Pierre Viret au risque de la prédication

Texte de Pierre Burki, journaliste et théologien.

Absent du Mur des Réformateurs à Genève, le Vaudois Pierre Viret se serait-il fait voler la vedette par les prédicateurs venus de France? Il aura en tout cas fallu attendre 500 ans avant de voir son oeuvre rééditée. Méconnu, ce fils de tailleur né à Orbe en 1511 a pourtant étendu son influence au canton de Vaud tout entier, à la Suisse et jusqu’en France au gré de ses pas et des dangers. Rien ne l’y destinait. Il part étudier à Paris avec un avenir tout tracé : Pierre Viret sera prêtre. C’était sans compter sur les partisans de la Réforme qu’il rencontre dans la capitale. C’est la révélation. A son retour en 1531, Guillaume Farel, le convainc de prôner sa nouvelle foi. Pierre Viret fera son premier prêche le 6 mai et son premier baptême à la fin de l’année. Et en novembre 1532, il célèbre son premier mariage. Pendant ce temps, sa ville natale est soumise au bailliage commun entre Berne, canton réformé, et Fribourg, catholique.
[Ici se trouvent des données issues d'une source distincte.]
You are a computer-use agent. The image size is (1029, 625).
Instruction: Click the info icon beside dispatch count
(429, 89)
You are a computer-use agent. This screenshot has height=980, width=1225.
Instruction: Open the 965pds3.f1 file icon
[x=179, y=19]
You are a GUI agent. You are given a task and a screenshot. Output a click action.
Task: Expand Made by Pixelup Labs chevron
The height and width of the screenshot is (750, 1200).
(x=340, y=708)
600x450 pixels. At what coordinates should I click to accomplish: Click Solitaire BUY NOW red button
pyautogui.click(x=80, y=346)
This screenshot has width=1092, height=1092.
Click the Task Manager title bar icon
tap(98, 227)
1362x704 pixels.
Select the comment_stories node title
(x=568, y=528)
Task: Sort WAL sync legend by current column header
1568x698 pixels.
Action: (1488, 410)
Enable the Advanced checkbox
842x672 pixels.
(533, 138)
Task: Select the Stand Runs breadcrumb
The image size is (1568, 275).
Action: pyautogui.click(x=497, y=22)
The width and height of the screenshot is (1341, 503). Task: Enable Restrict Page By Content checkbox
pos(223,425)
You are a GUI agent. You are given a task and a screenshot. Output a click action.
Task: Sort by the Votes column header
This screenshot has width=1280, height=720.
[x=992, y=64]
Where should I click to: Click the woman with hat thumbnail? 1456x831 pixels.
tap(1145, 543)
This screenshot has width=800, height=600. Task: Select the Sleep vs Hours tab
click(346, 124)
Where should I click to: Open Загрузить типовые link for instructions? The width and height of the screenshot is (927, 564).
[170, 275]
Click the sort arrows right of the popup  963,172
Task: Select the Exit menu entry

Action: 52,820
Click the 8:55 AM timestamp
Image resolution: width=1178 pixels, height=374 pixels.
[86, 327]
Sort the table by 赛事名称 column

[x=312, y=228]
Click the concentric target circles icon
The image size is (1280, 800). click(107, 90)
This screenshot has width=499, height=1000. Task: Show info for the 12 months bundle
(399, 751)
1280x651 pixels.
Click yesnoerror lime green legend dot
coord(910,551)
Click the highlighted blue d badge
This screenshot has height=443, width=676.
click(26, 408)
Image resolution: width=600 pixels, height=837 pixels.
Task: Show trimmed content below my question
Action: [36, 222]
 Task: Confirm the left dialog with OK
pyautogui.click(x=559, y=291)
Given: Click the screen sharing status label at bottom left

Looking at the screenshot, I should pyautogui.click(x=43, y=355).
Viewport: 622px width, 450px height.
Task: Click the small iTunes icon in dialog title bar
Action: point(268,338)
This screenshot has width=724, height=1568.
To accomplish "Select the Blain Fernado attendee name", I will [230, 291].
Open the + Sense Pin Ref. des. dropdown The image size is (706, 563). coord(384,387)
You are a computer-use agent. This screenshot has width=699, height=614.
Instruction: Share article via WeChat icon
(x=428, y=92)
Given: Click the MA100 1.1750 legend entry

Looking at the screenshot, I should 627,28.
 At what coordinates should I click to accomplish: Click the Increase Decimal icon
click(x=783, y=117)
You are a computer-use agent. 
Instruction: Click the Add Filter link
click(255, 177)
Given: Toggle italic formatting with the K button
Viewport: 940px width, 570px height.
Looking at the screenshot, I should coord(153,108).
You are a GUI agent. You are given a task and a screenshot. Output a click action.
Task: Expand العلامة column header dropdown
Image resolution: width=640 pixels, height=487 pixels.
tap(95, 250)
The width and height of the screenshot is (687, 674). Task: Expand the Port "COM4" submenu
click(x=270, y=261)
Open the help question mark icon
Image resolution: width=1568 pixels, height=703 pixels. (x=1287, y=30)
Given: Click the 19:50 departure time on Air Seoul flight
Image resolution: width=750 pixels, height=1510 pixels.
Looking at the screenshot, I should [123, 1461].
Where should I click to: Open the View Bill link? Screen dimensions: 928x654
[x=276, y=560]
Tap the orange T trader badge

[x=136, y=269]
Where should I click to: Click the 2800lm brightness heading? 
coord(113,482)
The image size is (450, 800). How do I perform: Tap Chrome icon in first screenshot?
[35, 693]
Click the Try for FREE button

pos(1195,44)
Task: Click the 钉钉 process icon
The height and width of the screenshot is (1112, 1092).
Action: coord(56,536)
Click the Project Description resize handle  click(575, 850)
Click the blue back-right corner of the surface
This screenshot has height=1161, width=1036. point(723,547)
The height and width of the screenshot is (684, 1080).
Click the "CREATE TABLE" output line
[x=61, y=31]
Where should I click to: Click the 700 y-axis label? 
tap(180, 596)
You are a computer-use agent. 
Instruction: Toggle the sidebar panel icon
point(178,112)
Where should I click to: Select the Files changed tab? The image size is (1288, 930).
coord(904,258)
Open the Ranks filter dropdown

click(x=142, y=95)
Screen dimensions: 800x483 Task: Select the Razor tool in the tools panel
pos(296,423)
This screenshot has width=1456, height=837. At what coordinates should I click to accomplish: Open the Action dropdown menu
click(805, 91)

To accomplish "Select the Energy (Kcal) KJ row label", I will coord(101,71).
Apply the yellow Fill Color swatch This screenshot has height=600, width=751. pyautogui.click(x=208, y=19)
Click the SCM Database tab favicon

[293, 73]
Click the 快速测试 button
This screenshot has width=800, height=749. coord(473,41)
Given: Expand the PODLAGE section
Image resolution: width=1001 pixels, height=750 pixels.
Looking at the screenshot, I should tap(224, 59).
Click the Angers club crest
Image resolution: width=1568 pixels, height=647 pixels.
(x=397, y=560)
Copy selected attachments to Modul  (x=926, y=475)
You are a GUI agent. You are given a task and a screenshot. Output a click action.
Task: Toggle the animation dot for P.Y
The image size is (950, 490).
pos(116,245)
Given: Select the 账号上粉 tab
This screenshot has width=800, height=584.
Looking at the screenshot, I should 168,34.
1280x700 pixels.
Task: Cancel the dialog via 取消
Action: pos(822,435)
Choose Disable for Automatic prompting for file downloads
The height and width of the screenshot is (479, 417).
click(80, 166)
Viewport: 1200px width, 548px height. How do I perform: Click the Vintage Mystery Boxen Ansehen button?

La vie est rythmée par des altercations de foi. Commence alors pour Pierre Viret, plus missionnaire que pasteur, une vie d’itinérance. D’Orbe à Payerne, puis Neuchâtel, mais surtout Genève, il y prépare la venue de Calvin qui sera longtemps son ami.

Mais risquée est la vie de prédicateur et convertisseur. Par deux fois, il frôle la mort. A Payerne, Pierre Viret est pris dans un guet-apens. Alors qu’il se rend au Conseil de la ville, il est attaqué et reçoit plusieurs coups d’épée dans le dos. Laissé pour mort, il s’en remet, marqué dans la chair par cet attentat. A Genève, alors qu’il partage un repas avec un des chauds partisans de la Réforme, Claude Bernard, la servante de la maison lui sert un plat empoisonné. Viret frôle à nouveau la mort. Si la femme est condamnée puis exécutée, jamais les commanditaires ne seront désignés. C’est seulement en 1536 que Pierre Viret atteint la gloire, lors de la Dispute de Lausanne, qui l’oppose, avec Calvin et Farel à des prêtres catholiques de la cathédrale. Nommé pasteur de la capitale vaudoise, Pierre Viret y exercera son ministère jusqu’en 1559.

Sa vision personnelle de la Réforme et son caractère entier lui valent d’entrer en conf lit avec les autorités locales bernoises. Si bien qu’il finit banni de sa ville et de son pays natal. Après deux ans passés à Genève, il part pour la France. Nîmes et Montpellier l’accueilleront ensuite avant que la reine de Navarre, Jeanne d’Albret, ne l’appelle à son service. C’est là qu’il écrira un monument de théologie «L’instruction chrétienne», avant d’y mourir au printemps 1571.